In fact today it has formed an interesting candlestick pattern called homing pigeon candlestick. It consists of two candlesticks wherein first candle is a dark bearish candlestick where stock price opens higher and by end of trading, closes well below that near the lows of the day. On the second day (today) stock price opens higher and suffers selling pressure and closes lower than the open, but higher than previous day’s close. The body (area between open and close) of second candle is completely within the body of first candle. Usually this is considered as a trend reversing candle stick (in this case, reversing from a short term correction, to possibly go up in next few trading sessions . Current example is not an example of classic homing pigeon, which usually occurs at fag end of a bearish trend. ) Proof of the pudding will remain in the eating.

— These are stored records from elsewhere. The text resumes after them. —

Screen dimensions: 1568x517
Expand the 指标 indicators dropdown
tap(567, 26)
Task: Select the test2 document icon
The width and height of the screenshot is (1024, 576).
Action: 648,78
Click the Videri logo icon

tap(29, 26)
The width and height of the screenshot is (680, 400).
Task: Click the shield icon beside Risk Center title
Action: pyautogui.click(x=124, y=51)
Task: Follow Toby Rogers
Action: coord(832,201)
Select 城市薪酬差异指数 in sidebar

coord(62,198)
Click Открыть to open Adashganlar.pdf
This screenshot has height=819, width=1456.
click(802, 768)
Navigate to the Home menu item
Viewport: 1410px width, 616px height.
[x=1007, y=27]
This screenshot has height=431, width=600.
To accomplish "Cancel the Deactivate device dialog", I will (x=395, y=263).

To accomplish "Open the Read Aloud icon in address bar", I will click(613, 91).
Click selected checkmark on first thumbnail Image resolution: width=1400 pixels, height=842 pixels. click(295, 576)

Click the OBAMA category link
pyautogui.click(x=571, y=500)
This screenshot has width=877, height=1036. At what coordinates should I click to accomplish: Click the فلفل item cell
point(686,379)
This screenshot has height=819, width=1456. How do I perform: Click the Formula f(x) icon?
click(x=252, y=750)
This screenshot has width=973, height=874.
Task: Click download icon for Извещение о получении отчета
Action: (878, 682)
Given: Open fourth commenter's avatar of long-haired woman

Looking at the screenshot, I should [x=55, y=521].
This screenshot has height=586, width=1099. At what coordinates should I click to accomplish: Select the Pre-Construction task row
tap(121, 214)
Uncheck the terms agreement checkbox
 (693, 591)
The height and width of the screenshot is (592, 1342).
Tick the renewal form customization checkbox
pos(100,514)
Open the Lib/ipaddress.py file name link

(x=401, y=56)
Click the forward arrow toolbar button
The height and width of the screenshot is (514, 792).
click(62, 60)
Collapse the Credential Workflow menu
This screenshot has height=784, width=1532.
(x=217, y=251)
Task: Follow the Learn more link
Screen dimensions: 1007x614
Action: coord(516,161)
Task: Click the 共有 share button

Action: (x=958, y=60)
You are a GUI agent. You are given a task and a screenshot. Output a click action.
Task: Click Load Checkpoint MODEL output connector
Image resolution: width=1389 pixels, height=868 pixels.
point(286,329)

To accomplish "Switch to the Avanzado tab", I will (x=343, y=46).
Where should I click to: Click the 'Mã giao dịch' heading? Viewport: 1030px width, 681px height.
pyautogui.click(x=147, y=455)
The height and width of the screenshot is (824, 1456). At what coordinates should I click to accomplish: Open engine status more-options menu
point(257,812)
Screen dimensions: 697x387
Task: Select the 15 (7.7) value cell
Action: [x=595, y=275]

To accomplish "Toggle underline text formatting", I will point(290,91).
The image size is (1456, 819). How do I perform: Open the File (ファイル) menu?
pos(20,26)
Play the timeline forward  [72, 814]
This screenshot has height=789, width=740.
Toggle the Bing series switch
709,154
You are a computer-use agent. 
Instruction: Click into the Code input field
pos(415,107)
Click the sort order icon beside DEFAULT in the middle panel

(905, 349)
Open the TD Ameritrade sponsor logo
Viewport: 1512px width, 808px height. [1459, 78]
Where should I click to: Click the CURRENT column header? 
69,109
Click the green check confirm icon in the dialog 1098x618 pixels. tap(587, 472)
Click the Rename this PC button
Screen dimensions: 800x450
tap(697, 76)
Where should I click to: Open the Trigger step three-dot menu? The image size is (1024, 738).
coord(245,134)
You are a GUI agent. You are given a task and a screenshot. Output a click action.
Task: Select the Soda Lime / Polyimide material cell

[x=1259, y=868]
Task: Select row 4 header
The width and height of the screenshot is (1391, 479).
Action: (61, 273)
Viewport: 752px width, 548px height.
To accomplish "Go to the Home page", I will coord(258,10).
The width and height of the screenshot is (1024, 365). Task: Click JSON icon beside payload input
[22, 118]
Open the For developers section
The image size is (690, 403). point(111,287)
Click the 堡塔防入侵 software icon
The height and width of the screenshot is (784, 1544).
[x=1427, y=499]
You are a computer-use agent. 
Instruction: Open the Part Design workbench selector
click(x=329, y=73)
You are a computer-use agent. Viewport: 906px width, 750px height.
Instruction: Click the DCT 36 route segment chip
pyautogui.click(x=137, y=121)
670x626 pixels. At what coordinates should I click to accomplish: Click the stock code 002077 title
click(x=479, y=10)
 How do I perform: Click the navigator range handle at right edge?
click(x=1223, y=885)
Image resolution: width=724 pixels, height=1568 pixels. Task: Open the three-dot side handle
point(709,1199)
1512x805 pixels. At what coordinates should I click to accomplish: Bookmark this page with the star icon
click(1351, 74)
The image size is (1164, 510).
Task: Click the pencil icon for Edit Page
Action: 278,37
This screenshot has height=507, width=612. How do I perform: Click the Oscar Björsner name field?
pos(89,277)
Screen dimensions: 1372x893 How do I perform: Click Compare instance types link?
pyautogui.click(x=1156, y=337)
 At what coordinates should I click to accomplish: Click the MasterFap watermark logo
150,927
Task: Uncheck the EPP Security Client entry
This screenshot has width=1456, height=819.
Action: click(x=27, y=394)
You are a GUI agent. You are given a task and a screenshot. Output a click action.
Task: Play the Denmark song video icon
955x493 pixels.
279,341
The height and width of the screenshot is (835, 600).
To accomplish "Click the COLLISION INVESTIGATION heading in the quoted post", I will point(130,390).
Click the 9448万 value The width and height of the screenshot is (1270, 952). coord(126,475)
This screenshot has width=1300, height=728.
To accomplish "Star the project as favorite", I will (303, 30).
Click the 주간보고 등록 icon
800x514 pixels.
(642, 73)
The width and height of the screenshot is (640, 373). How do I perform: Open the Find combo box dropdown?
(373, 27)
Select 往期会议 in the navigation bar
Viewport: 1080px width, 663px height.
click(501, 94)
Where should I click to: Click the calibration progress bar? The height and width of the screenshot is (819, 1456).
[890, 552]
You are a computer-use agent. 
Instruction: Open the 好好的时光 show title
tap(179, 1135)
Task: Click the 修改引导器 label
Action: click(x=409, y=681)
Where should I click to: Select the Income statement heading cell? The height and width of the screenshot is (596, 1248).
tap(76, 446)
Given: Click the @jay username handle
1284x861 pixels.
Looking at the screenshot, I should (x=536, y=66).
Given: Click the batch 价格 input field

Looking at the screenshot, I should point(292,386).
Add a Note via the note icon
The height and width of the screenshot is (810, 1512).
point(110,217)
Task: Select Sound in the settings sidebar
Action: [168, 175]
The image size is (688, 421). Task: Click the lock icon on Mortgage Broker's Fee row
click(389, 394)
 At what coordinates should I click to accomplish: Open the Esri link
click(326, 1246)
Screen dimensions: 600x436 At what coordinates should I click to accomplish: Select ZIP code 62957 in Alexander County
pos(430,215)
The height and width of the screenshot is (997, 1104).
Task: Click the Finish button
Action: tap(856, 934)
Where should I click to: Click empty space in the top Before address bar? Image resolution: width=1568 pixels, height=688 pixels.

Next few days will tell us how things go from here. (PS… just noticed that we have another example of a classic homing pigeon candlestick on this very chart on 17 June. On 16, there was a big bearish candlestick at the fag end of a major correction. On next day we have a homing pigeon candlestick pattern which had a bottom perched exactly on 200 dema at 99-100, shown in green line. After that there was a very good rally from 100 to swing highs of 157.
If the cup and handle pattern plays out, target of pattern could be around 180.
disc: invested since a long time as disclosed before.